Les pronoms forts maintenant (que l'on appelle dans les grammaires courantes les pronoms disjoints). Au contraire des autres, ces derniers sont déplaçables mais non-réductibles. Ainsi, moi, toi, lui, eux peuvent se déplacer dans une phrases mais leur forme sera sera en aucun cas transformée: Moi, je l'aime. Je l'aime, moi. Mais pas: *Me, je l'aime.

Notez que j'ai évité de mettre dans mes deux listes de pronoms - les forts et les faibles - les formes qui se recoupent dans les deux catégories. En effet, que l'on parle de l'une ou l'autre des deux catégories, on aura nous et vous peut importe le type de pronoms. Par exemple: nous, il nous aime. Le premier pronom est fort (déplaçable) et le deuxième est faible (non-déplaçables). On pourrait avoir: Il nous aime, nous mais pas: *Il aime nous, nous. La surutilisation d'une même forme pour exercer deux fonctions constitue une faiblesse structurale dans notre langue.
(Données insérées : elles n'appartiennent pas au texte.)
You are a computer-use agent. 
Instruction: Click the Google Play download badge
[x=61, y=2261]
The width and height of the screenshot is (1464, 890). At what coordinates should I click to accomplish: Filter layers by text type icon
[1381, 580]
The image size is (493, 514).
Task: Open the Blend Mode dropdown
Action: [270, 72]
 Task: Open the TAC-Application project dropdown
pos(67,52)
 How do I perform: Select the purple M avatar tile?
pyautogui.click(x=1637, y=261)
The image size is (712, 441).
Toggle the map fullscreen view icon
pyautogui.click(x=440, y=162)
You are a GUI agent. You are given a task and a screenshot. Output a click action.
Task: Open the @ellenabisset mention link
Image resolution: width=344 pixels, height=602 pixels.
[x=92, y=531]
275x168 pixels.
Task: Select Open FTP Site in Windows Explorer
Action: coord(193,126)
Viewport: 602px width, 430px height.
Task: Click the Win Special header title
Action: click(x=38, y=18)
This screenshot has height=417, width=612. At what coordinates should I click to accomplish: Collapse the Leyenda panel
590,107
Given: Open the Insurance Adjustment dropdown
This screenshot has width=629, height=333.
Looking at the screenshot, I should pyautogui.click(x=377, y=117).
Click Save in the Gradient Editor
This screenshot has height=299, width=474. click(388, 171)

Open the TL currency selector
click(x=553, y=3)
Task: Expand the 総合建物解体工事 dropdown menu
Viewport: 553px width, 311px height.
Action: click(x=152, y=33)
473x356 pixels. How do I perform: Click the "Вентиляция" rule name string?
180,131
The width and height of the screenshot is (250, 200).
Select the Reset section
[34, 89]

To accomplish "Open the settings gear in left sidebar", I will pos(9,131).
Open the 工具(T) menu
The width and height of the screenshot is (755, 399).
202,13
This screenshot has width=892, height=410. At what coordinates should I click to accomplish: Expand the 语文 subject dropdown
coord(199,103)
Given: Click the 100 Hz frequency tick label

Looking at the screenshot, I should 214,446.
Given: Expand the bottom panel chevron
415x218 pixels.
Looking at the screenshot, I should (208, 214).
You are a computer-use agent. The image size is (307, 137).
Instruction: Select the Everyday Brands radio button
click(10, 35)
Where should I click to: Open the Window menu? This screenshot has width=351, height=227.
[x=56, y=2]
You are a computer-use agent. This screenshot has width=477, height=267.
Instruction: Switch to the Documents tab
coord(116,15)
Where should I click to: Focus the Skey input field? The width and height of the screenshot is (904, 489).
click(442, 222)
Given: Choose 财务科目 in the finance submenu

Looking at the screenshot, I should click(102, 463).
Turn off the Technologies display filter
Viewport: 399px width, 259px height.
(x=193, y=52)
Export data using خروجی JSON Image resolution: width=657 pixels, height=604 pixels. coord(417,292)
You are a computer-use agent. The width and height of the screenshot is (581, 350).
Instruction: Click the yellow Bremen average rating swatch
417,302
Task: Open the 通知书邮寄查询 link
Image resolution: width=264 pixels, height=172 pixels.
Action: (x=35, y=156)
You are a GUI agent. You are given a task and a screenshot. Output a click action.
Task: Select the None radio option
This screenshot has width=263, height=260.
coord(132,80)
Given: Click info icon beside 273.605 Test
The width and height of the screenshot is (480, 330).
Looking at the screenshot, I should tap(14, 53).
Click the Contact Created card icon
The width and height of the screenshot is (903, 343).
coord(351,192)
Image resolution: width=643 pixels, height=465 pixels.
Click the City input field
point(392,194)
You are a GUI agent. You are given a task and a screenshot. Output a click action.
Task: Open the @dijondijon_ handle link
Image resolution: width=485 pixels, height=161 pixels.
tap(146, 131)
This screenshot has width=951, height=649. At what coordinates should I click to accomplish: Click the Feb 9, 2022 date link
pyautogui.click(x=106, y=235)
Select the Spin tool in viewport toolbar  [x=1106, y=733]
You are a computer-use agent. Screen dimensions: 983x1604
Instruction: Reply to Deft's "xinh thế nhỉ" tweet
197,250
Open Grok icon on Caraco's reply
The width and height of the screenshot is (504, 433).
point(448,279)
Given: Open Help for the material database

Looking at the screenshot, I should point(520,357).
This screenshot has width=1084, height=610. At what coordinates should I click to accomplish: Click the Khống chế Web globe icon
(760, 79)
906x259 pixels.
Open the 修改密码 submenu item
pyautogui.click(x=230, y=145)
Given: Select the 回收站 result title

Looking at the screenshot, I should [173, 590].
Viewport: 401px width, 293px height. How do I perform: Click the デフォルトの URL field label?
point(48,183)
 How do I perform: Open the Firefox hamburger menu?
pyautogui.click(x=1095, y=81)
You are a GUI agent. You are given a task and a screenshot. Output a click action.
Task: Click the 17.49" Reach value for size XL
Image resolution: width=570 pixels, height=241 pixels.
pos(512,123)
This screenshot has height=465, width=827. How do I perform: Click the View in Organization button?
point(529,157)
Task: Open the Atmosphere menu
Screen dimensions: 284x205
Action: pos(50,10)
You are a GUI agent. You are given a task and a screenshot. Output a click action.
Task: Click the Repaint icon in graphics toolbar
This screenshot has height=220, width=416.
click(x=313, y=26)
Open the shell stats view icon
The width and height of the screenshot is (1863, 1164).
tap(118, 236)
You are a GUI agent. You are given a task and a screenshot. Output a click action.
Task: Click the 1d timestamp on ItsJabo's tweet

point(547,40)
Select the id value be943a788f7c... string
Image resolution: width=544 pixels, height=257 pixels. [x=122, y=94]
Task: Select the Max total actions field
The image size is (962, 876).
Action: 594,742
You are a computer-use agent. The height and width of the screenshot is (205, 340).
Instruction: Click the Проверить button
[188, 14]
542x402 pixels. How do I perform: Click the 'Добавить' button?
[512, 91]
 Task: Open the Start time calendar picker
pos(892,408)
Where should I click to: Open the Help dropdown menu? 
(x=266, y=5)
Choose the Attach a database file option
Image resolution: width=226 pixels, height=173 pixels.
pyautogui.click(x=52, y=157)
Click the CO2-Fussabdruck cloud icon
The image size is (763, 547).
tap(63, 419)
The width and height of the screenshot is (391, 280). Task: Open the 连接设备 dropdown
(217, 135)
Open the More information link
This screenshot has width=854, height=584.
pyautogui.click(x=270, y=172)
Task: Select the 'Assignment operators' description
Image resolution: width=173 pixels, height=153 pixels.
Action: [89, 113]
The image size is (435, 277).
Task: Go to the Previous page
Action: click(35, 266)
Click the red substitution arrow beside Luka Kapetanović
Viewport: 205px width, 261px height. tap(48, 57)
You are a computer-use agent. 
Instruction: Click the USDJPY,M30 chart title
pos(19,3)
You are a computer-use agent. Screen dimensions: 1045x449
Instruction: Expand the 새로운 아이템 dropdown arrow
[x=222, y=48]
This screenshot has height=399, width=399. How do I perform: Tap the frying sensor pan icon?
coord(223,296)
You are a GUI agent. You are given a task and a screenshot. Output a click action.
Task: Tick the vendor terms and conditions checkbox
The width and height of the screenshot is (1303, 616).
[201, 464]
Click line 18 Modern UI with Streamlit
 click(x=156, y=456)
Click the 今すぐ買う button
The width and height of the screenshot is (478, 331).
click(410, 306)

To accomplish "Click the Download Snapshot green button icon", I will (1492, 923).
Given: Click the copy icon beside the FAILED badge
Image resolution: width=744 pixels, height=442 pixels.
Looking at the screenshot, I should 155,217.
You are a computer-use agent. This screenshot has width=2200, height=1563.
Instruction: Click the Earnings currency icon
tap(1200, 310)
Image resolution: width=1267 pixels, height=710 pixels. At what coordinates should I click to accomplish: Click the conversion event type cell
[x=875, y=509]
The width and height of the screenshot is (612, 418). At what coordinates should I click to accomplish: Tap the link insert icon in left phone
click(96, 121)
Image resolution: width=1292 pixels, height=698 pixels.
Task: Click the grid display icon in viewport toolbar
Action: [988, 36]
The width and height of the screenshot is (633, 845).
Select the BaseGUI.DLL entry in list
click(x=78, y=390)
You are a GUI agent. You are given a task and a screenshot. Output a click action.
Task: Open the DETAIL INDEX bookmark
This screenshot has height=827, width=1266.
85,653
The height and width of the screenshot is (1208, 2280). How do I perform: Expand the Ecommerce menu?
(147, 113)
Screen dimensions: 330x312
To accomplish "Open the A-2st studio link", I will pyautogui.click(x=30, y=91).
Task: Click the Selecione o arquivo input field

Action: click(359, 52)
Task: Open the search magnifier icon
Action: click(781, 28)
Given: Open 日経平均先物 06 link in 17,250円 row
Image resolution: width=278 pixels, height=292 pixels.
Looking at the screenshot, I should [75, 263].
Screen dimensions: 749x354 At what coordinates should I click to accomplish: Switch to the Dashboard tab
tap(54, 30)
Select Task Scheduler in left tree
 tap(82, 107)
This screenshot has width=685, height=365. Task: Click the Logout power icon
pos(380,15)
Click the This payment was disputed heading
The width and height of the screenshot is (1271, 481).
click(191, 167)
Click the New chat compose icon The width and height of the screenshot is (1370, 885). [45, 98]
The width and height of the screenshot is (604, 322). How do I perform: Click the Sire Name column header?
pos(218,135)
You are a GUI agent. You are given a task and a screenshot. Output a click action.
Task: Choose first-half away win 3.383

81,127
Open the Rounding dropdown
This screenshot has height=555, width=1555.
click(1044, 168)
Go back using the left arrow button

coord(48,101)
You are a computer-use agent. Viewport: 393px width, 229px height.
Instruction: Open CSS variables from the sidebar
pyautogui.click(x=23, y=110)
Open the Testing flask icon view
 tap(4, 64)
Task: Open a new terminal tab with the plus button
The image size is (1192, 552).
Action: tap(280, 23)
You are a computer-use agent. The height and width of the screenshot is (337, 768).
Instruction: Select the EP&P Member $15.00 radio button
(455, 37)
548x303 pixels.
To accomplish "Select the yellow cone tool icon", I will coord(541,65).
Jusqu'à ce que les Québécois s'en mêlent... Alors que le français dit de référence ne fait pas la distinction entre les formes faibles et fortes pour les pronoms pluriels, cette distinction est très claire en français québécois. On aura donc:

En français standard

formes faibles: me, te, le, nous, vous, les
formes fortes: moi, toi, lui, nous vous, eux

En français québécois

formes faibles: me, te, le, nous, vous, les
formes fortes: moi, toi, lui, nous autres, vous autres, eux autres

Nous autres, les francophones du Canada, on a perçu et corrigé un phénomène de réduction structurale. Autrement dit, là où il n'y avait pas de distinction (les pronoms pluriels), nous en avons introduit une (et "eux autres" suit par principe d'analogie). Le saviez-vous, vous autres?